假定: 用户database:InsideTSQL2008, tablename:Employees
注意:如果需要导入的table “No primary key could be found”, 则需要“specify one with --split-by or perform a quential import with '-m 1'.”
准备:从Microsoft官网下载jdbc驱动, 将sqljdbc_3.0/enu/下的sqljdbc4.jar和sqljdbc.jar包导入到$SQOOP_HOME/lib下。
下载地址:http://www.microsoft.com/zh-cn/download/confirmation.aspx?id=2505
1. import all-tables
${Installation}/bin/sqoop import-all-tables\
--connect 'jdbc:sqlserver://172.16.102.30; username=sa;\ password=1qaz!QAZ; database=InsideTSQL2008' -m 1 \
--target-dir /user/grid/mydb/
2. import some tables
${Installation}/bin/sqoop import --verbose \
--driver com.microsoft.sqlserver.jdbc.SQLServerDriver\
--connect 'jdbc:sqlserver://172.16.102.30; username=sa;\
password=1qaz!QAZ; database=InsideTSQL2008' \
--table Employees --target-dir /user/grid/Employees_db -m 1
3. list-tables
$SQOOP_HOME/bin/sqoop list-tables \
--connect 'jdbc:sqlserver://172.16.102.30; username=sa; \
password=1qaz!QAZ; database=InsideTSQL2008'
4. create-hive-table
sqoop import --warehouse-dir "/user/hive/MyWareHouse" \
--hive-overwrite --connect 'jdbc:sqlserver://172.16.102.30;\
username=sa;password=1qaz!QAZ; database=InsideTSQL2008' \
--table Employees --hive-table tblFoo --hive-import -m 1
注意:导入hive以后因为Hive官方默认的配置问题,是看不到已导入的tables的,需要做如下修改:
$HIVE_HOME/conf/hive-site.xml中修改配置如下:
修改一
将:
<property>
<name>javax.jdo.option.ConnectionURL</name>
<value>jdbc:derby:;databaseName=metastore_db;create=true</value>
<description>JDBC connect string for a JDBC metastore</description>
</property>
修改为:
<property>
<name>javax.jdo.option.ConnectionURL</name>
<value>jdbc:derby:;databaseName=/home/grid/hive/metastore_db;create=true</value>
<description>JDBC connect string for a JDBC metastore</description>
</property>
注意:databaseName的地址为metastore_db存放的地方,默认在$HIVE_HOME/下面。
修改二
官方配置文档有错误,做如下修改:
将:
<property>
<name>hive.server2.thrift.sasl.qop</name>
<value>auth</auth>
跟正为:
<property>
<name>hive.server2.thrift.sasl.qop</name>
<value>auth</value>
修改以上两项后重启hive 即可。

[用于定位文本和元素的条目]
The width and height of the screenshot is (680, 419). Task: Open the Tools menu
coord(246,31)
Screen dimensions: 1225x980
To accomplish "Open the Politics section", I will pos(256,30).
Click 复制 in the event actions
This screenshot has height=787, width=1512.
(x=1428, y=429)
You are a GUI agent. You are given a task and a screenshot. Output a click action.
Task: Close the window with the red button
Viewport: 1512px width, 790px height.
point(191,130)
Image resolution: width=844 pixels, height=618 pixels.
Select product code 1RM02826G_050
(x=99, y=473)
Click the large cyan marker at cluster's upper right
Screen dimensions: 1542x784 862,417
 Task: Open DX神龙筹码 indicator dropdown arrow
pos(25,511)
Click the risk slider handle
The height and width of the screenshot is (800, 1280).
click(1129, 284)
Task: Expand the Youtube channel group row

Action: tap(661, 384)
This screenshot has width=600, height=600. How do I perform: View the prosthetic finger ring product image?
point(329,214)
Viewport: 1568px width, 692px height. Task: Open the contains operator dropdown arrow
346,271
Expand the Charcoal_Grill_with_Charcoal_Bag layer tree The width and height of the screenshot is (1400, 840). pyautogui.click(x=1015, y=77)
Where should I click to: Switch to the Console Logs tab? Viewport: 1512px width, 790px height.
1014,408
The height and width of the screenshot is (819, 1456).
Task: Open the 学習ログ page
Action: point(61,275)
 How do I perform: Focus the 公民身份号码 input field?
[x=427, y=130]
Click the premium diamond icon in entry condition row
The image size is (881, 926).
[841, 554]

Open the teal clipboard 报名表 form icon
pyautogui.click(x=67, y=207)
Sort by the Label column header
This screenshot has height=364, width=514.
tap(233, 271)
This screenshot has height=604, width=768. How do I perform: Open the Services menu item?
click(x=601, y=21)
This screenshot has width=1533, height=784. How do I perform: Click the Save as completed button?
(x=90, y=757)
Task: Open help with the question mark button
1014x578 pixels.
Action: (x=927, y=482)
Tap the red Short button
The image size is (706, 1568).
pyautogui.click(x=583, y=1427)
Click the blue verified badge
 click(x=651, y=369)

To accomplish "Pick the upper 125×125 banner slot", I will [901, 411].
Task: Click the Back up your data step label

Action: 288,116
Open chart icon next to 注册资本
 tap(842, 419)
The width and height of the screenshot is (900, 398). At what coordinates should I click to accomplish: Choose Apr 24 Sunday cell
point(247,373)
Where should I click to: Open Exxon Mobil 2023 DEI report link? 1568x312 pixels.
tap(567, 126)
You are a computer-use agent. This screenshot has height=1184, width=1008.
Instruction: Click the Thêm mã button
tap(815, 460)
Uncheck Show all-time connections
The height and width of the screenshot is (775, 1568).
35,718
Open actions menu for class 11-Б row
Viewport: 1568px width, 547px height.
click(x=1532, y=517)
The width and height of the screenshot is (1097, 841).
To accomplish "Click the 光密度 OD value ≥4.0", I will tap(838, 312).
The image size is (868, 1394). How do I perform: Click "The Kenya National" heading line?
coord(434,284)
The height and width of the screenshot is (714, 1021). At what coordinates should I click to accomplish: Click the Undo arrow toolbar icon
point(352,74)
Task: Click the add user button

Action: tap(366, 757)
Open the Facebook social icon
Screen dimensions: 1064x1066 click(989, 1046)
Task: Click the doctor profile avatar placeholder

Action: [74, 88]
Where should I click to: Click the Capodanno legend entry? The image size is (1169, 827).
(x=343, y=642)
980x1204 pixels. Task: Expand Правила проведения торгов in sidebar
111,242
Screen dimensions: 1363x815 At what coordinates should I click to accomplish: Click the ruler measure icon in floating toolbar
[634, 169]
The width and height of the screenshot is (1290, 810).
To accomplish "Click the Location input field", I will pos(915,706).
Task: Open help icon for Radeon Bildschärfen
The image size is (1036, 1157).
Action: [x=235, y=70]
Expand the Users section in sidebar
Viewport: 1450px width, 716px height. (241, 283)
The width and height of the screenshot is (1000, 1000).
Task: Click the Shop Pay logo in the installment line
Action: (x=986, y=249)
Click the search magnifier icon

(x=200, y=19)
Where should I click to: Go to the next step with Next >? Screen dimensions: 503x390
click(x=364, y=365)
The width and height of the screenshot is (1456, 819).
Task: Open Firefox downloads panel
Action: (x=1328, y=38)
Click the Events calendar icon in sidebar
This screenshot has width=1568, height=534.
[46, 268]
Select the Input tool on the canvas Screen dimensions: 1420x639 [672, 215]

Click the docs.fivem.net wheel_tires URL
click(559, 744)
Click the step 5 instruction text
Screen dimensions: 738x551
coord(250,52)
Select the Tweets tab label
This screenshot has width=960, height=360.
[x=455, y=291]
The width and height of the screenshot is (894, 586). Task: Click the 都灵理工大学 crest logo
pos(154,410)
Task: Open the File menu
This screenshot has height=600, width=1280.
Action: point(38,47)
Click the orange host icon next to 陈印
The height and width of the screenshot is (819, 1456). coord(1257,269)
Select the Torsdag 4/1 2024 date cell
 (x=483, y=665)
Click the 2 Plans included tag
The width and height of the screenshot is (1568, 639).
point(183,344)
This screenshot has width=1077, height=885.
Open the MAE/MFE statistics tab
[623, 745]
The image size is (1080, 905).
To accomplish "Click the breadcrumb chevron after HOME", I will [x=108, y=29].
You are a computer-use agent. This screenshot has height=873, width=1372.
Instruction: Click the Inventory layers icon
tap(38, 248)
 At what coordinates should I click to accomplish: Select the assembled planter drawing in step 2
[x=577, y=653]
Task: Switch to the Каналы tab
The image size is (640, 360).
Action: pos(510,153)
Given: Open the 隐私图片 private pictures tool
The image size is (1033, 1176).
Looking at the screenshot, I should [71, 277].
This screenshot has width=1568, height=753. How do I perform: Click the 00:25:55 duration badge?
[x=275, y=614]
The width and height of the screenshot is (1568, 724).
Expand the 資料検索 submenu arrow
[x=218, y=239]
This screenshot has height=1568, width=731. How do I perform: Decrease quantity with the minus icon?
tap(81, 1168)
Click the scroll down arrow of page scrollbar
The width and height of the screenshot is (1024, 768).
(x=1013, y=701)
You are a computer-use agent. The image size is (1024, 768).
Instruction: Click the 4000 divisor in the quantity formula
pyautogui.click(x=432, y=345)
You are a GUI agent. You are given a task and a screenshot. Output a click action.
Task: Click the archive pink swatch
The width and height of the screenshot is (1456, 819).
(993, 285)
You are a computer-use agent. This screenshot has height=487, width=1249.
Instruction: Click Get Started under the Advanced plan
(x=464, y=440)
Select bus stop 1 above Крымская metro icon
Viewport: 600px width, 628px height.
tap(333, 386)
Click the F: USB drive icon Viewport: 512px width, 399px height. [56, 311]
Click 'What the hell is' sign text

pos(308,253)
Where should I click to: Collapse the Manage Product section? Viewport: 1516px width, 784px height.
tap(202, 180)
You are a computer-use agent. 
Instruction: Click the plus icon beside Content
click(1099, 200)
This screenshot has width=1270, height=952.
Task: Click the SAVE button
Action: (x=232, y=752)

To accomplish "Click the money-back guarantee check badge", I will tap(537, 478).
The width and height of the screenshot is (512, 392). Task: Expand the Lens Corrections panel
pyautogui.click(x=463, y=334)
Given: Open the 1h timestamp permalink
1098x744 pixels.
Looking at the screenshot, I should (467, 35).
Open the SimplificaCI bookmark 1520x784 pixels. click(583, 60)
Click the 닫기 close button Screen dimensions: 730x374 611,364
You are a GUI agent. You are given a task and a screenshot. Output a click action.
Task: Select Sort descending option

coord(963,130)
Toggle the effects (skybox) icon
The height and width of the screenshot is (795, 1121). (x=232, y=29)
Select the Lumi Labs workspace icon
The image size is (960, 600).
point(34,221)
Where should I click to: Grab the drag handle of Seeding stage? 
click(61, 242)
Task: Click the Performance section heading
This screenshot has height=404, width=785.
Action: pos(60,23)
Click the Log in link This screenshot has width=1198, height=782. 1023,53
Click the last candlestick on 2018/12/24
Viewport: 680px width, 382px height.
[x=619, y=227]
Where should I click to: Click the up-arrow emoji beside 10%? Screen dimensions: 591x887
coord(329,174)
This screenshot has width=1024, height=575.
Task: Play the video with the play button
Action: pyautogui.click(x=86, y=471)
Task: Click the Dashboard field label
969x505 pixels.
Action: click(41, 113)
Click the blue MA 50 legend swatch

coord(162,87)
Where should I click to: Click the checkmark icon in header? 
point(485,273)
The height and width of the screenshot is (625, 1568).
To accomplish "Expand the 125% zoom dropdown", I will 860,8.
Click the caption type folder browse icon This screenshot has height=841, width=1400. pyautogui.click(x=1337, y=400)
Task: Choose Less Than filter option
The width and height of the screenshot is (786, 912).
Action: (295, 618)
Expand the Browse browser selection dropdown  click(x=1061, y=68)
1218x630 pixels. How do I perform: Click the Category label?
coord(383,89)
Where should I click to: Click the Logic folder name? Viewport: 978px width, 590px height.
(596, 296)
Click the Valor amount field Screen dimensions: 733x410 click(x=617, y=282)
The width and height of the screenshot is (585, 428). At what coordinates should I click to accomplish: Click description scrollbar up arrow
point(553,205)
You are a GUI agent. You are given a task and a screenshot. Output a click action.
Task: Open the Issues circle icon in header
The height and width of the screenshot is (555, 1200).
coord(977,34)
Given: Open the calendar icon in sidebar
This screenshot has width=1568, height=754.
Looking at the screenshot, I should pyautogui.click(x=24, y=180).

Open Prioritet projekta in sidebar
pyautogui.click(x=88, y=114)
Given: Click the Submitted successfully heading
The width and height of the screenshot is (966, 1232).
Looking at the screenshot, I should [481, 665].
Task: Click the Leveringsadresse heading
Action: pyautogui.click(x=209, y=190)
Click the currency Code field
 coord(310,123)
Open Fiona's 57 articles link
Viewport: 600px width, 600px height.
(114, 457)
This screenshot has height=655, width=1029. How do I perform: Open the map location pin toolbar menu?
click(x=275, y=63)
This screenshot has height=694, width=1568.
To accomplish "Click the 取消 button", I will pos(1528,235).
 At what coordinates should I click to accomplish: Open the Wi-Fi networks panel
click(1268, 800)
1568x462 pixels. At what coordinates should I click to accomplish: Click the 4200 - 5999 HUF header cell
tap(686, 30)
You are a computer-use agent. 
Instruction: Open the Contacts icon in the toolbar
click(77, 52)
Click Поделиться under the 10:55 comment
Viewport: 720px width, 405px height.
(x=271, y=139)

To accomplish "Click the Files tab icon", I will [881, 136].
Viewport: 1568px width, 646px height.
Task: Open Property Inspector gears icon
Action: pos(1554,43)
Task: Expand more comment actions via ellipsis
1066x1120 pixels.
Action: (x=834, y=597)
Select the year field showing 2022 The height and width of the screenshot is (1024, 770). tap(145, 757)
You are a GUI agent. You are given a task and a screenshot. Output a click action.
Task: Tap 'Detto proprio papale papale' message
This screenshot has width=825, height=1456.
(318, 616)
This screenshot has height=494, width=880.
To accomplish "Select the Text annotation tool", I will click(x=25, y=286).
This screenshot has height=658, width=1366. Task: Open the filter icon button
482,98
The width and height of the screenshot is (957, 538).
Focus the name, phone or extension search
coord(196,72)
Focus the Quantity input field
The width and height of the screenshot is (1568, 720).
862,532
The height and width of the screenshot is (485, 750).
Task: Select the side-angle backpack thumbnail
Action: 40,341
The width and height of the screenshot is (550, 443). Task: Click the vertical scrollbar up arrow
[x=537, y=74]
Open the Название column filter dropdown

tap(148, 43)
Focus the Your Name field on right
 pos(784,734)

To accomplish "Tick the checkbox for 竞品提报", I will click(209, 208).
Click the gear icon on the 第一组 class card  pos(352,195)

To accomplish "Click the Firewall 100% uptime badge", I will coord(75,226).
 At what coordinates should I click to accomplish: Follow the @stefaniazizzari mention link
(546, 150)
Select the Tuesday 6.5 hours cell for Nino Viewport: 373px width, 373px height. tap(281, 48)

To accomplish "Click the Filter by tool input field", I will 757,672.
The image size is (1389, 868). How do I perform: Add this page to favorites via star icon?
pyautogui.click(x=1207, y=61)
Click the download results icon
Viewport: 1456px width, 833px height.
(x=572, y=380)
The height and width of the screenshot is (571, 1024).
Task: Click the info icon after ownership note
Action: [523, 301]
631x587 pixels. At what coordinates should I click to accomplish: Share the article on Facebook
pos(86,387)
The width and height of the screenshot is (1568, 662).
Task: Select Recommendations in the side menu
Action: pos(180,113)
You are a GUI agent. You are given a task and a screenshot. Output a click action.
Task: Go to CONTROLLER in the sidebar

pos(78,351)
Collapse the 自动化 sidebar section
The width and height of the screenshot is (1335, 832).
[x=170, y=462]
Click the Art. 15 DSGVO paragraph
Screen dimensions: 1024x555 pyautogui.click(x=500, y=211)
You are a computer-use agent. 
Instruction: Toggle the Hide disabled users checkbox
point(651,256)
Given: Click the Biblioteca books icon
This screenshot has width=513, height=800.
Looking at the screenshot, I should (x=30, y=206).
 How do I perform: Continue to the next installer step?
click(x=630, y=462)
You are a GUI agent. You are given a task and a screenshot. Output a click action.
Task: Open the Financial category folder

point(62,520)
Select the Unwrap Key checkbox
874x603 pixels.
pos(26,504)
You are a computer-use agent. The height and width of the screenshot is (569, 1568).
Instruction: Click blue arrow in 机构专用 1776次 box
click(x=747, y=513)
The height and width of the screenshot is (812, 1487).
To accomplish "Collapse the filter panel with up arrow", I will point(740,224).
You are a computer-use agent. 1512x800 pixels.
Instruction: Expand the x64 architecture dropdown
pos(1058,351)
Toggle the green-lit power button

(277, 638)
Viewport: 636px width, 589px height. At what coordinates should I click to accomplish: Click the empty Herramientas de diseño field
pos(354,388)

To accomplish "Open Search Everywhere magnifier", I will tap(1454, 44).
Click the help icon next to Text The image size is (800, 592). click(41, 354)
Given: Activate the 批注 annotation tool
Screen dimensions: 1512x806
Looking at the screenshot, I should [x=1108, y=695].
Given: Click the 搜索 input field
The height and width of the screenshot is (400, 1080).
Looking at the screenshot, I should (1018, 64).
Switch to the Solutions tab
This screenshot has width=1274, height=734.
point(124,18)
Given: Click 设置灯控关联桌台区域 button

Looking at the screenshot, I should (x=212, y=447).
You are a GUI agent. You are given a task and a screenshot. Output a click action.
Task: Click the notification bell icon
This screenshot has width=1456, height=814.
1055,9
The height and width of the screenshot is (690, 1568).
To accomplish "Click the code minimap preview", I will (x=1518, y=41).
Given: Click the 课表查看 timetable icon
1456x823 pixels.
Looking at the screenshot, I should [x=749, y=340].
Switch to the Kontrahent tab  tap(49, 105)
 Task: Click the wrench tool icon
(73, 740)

§ **操作要求**:
- a) 把文档片段中从“假定: 用户database:InsideTSQL2008, tablename:Employees”起、到“OOP_HOME/lib下。”为止（含这一处）的文字原样重复一遍。
- b) 将文档片段中的这句话译成英文：“注意:databaseName的地址为metastore_db存放的地方,默认在$HIVE_HOME/下面。”
- c) 根据文档片段，判断下列说法是否与之相符，逐条回答“是”或“否”，并引用原文中起决定作用的字句：(i) 需要把sqljdbc4.jar和sqljdbc.jar放到$SQOOP_HOME/lib下；(ii) metastore_db默认存放在/home/grid/hive/下；(iii) 文中认为官方配置文档有错误。
这些条目用不到。

§ **作答**:
- a)
假定: 用户database:InsideTSQL2008, tablename:Employees
注意:如果需要导入的table “No primary key could be found”, 则需要“specify one with --split-by or perform a quential import with '-m 1'.”
准备:从Microsoft官网下载jdbc驱动, 将sqljdbc_3.0/enu/下的sqljdbc4.jar和sqljdbc.jar包导入到$SQOOP_HOME/lib下。

- b) Note: The databaseName address is where metastore_db is stored; by default it is under $HIVE_HOME/.

- c)
(i) 是。“将sqljdbc_3.0/enu/下的sqljdbc4.jar和sqljdbc.jar包导入到$SQOOP_HOME/lib下”
(ii) 否。“默认在$HIVE_HOME/下面”
(iii) 是。“官方配置文档有错误”